Et puis, il y a les scènes avec le chien et le chimpanzé « témoins » qui sont complètement loufoques et effectivement hilarantes, comme le dit l’affiche. Mais dans « Victoria », on rit parfois aussi jaune, car le drame n’est jamais très loin à l’image des hauts et des bas de son héroïne. Hauts et bas également présents dans le film avec un début poussif, quelques scènes répétitives et un « happy end » convenu.

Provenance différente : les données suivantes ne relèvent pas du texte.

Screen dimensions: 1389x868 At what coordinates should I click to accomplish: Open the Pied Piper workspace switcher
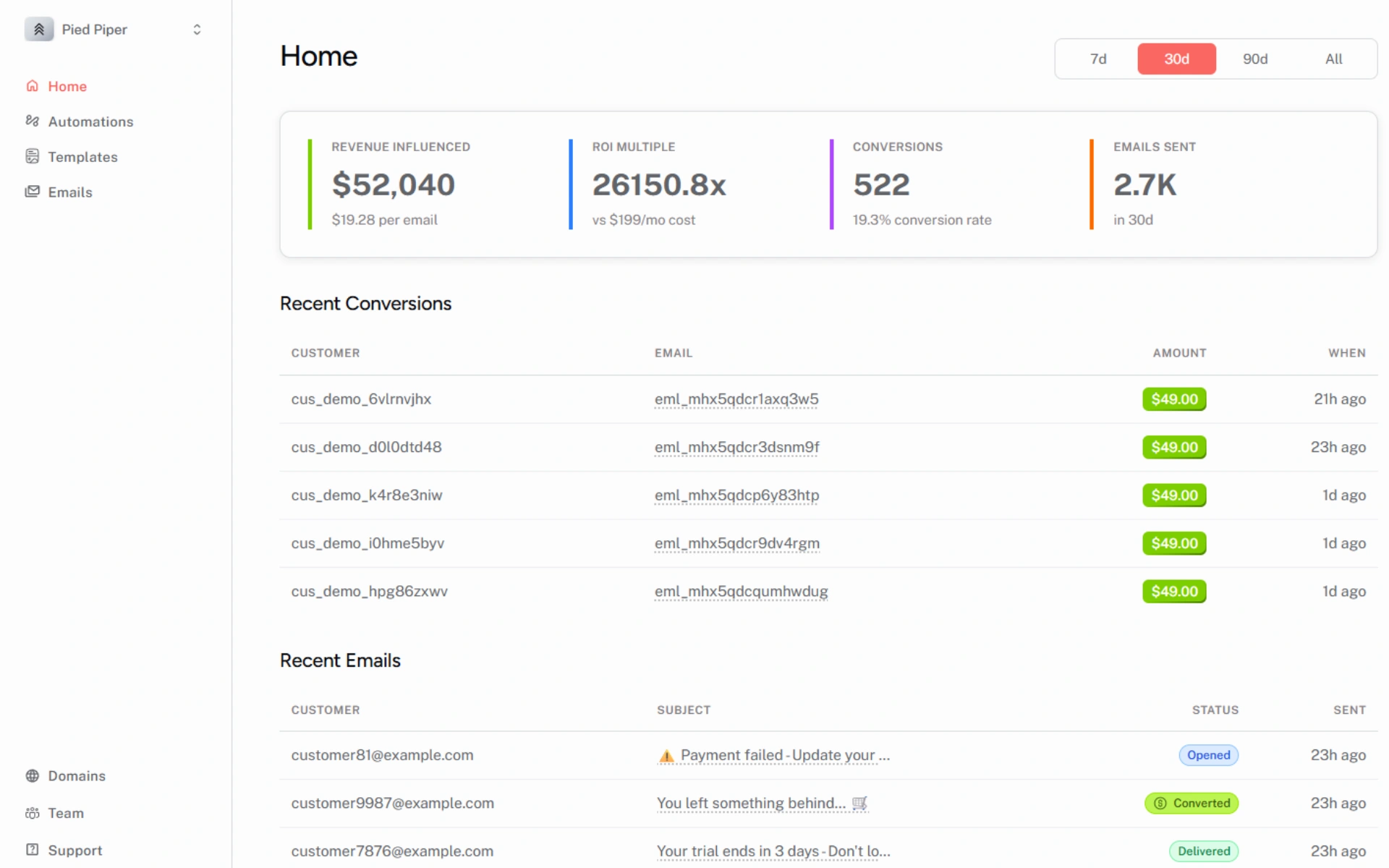point(197,29)
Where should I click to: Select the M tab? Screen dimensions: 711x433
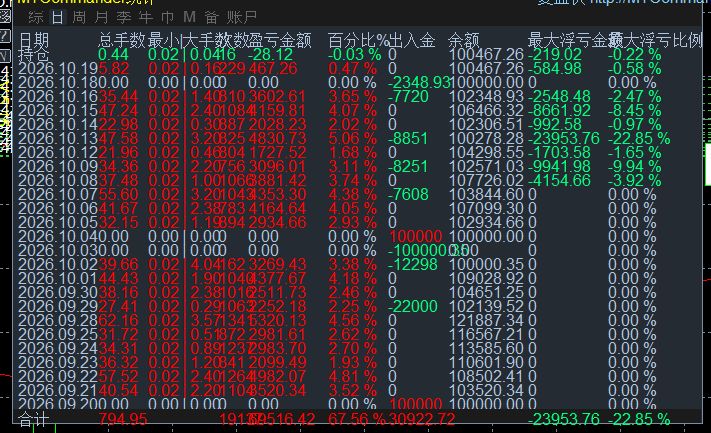[190, 18]
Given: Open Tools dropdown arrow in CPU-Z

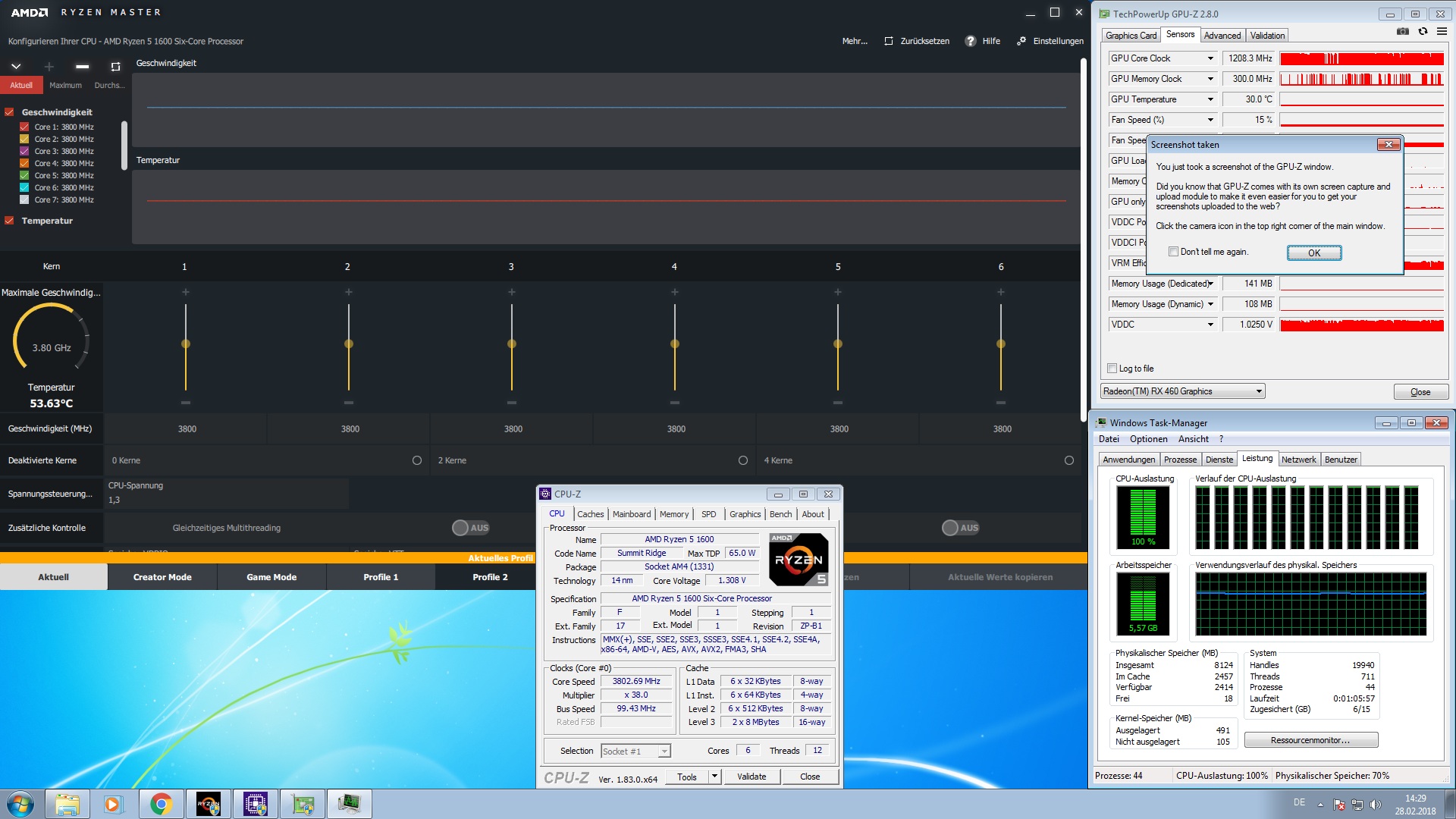Looking at the screenshot, I should (714, 777).
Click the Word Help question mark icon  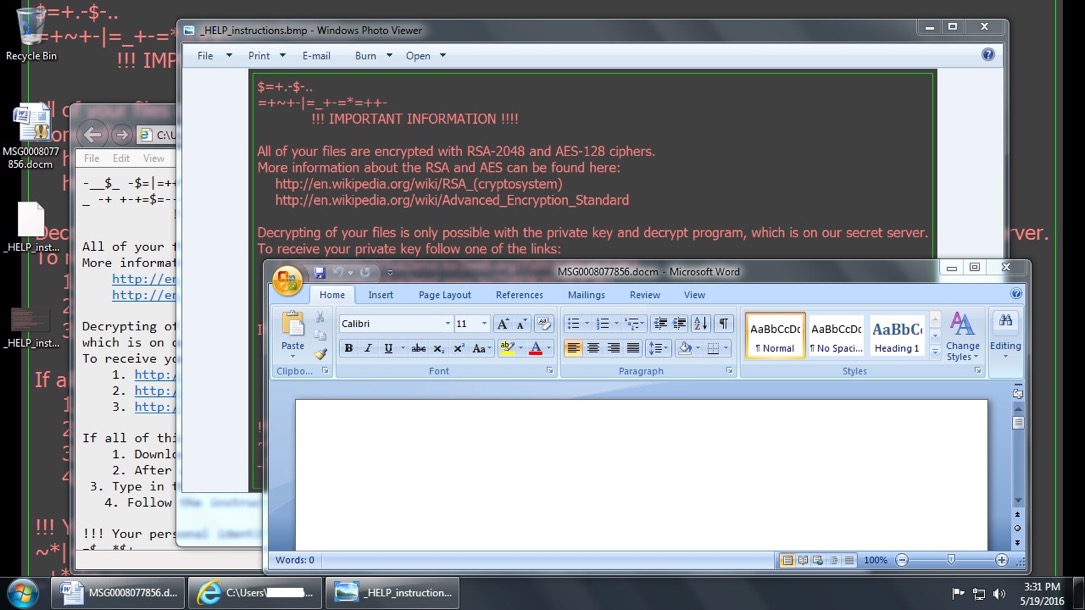pyautogui.click(x=1016, y=295)
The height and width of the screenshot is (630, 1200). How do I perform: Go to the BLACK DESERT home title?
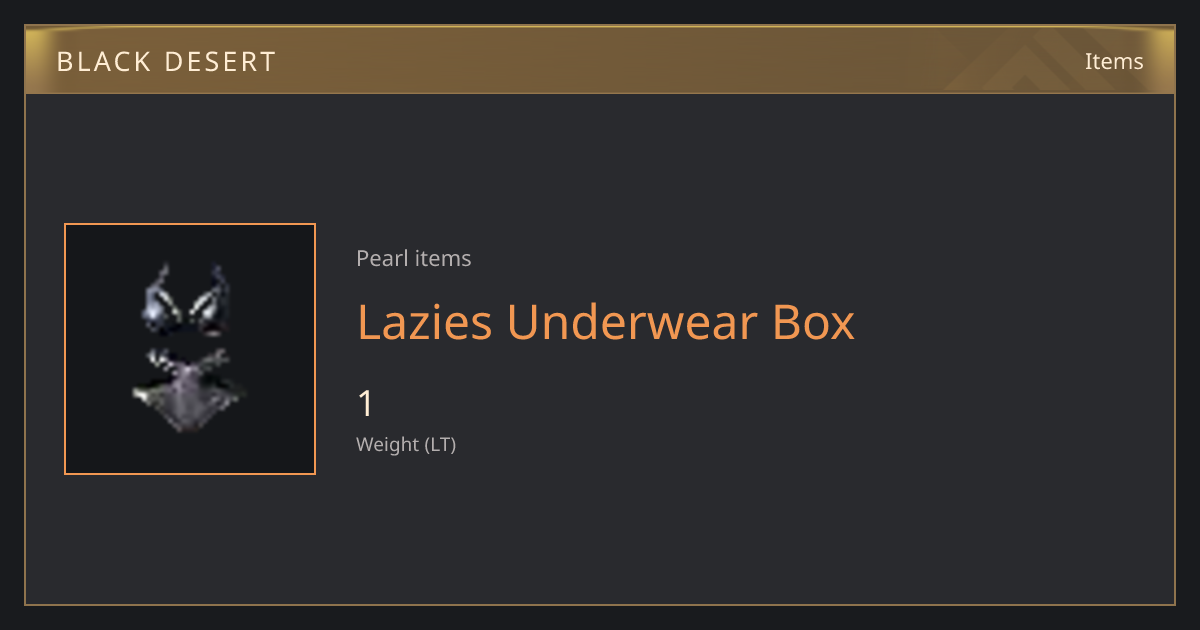tap(166, 62)
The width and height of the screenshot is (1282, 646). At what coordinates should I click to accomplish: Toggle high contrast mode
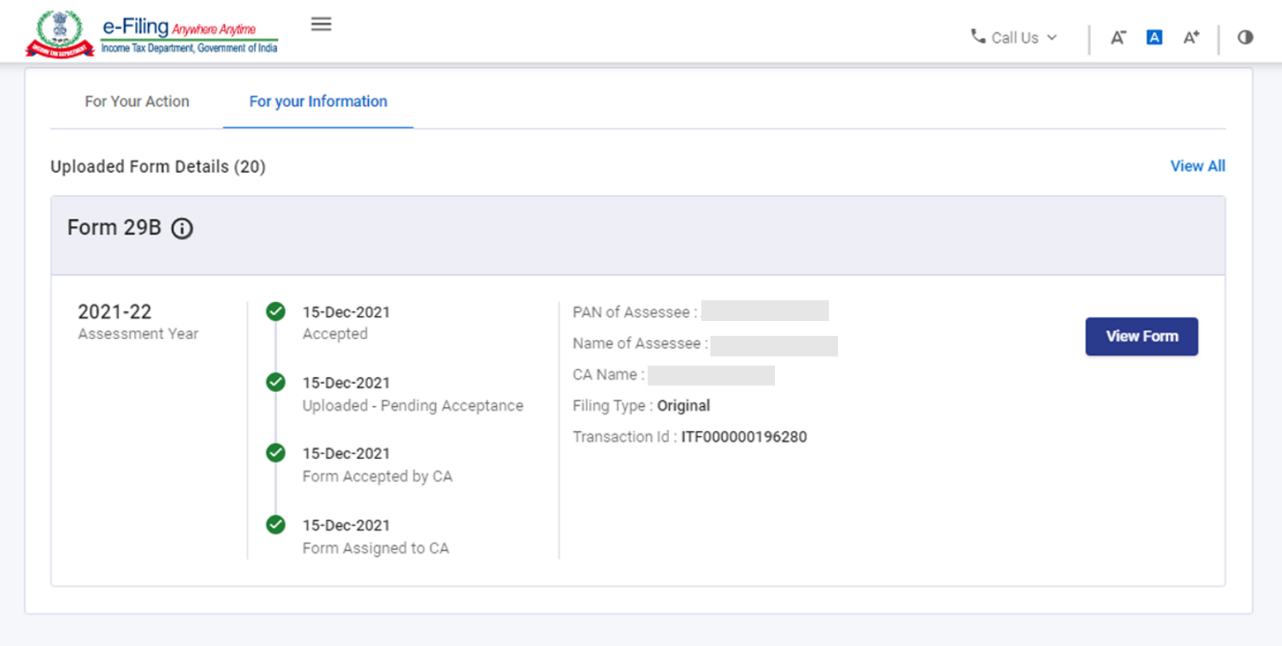pos(1245,38)
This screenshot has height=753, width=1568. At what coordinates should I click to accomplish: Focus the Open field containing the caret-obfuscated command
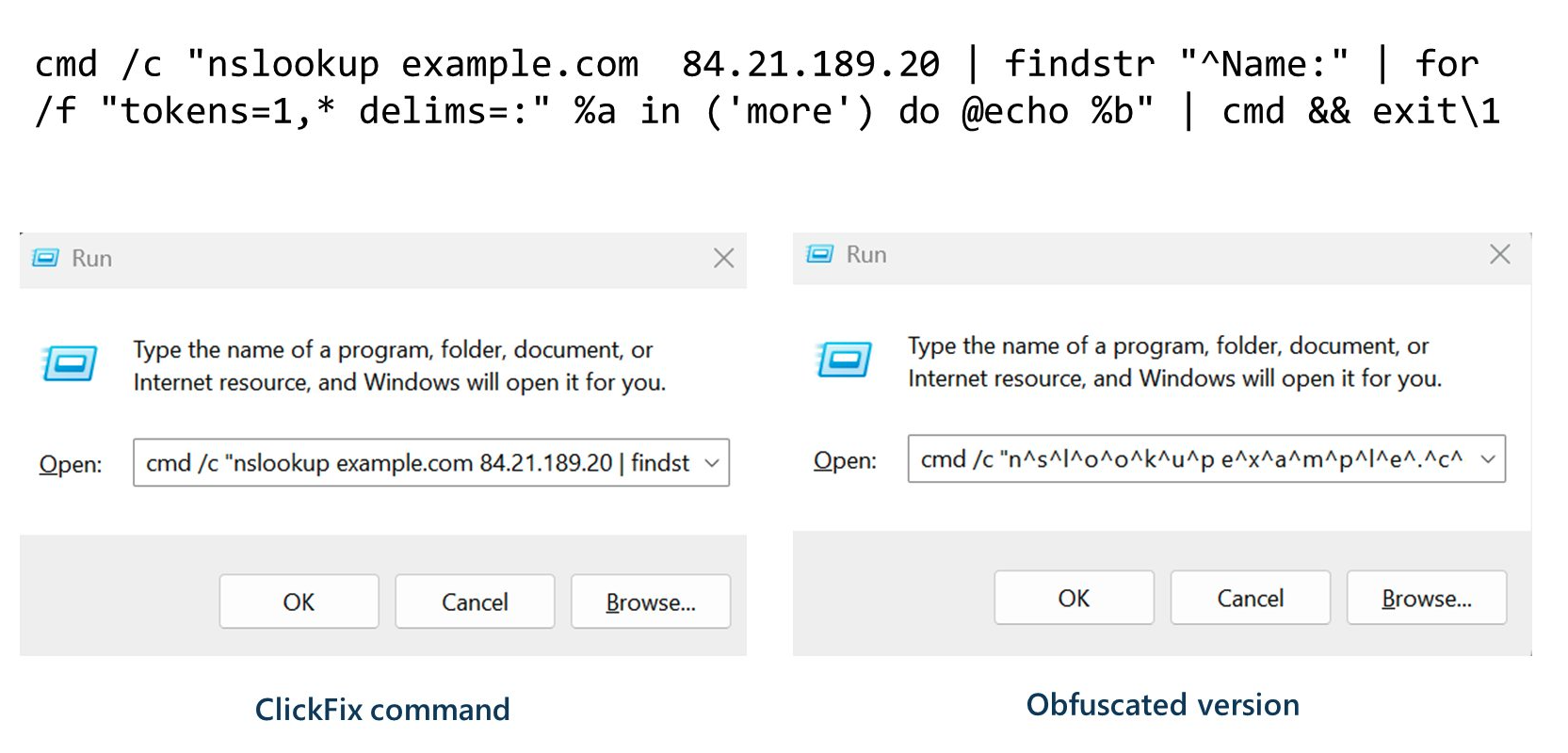pyautogui.click(x=1191, y=459)
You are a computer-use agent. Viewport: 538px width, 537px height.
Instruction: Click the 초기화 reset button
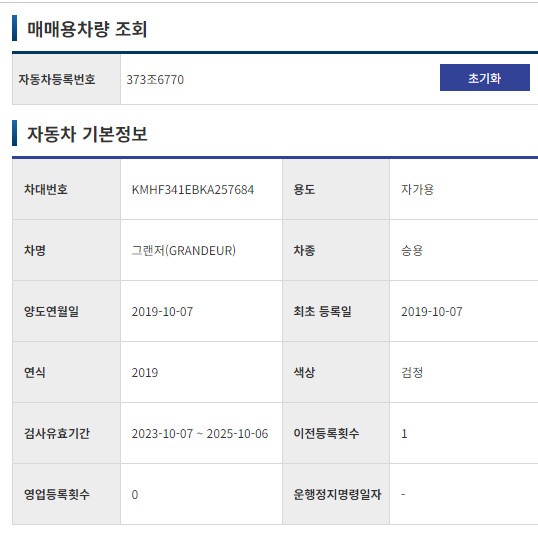point(484,78)
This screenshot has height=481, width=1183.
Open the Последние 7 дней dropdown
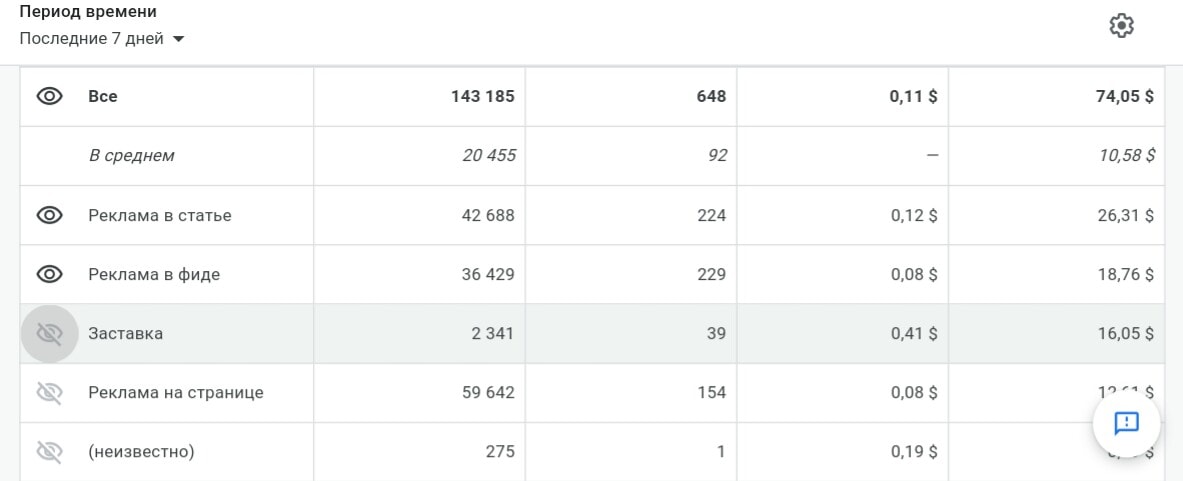click(102, 38)
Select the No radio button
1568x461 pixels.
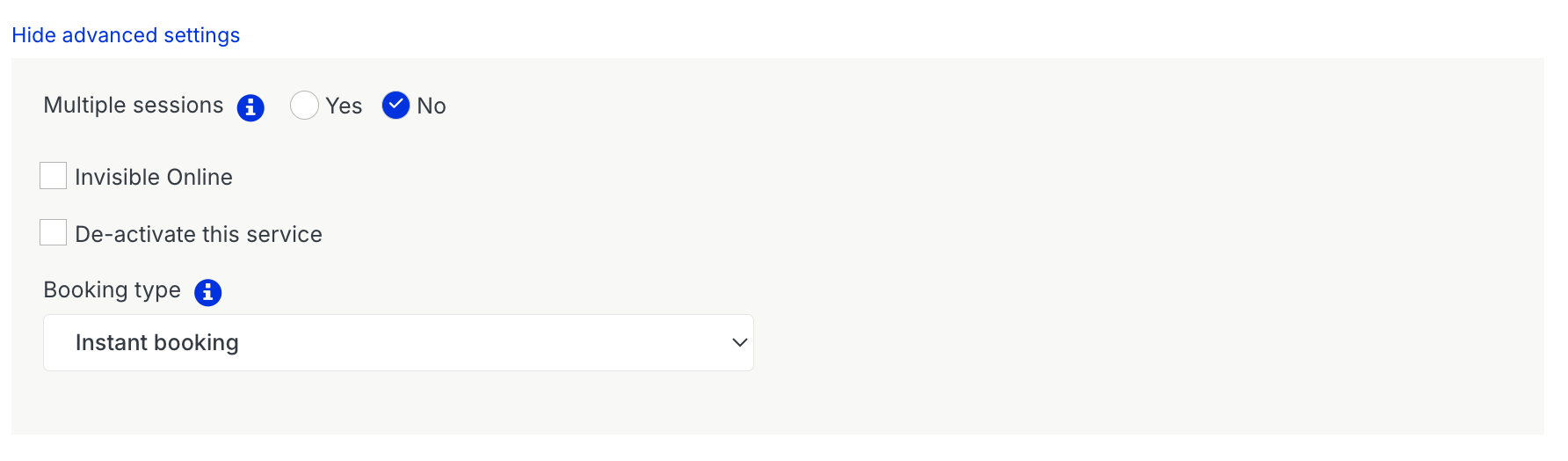[x=396, y=106]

Mais pas de quoi toutefois gâcher la bonne impression générale qui se dégage de cette comédie dramatico-romantique (3 étoiles).

Toujours à l’affiche

5 étoiles. « Le fils de Jean ». Matthieu a 33 ans. Sa mère n’a jamais voulu lui dire qui était son père. Il finit par le savoir quand un ami de ce dernier l’appelle pour lui apprendre que son géniteur, un Québécois, est décédé et qu’il a un paquet à lui envoyer de sa part. Matthieu décide alors d’aller chercher lui-même à Montréal le colis et de faire ainsi la connaissance de ses deux demi-frères qui ignorent bien évidemment tout de son existence. La réalité qu’il va découvrir sur place n’est pas celle qu’il attendait et son séjour prend une tournure inattendue. « Le fils de Jean » fait partie de ces films français que l’on aime aimer. L’histoire est bien écrite et réserve des (jolies) surprises, les dialogues sont percutants et les acteurs sont tous formidables. Et puis, il y a de la délicatesse, de l’humanité et donc de l’émotion, mais sans pathos, juste ce qu’il faut pour sortir de la salle de cinéma avec les yeux humides en étant content d’avoir fait le bon choix en visionnant « le Fils de Jean ».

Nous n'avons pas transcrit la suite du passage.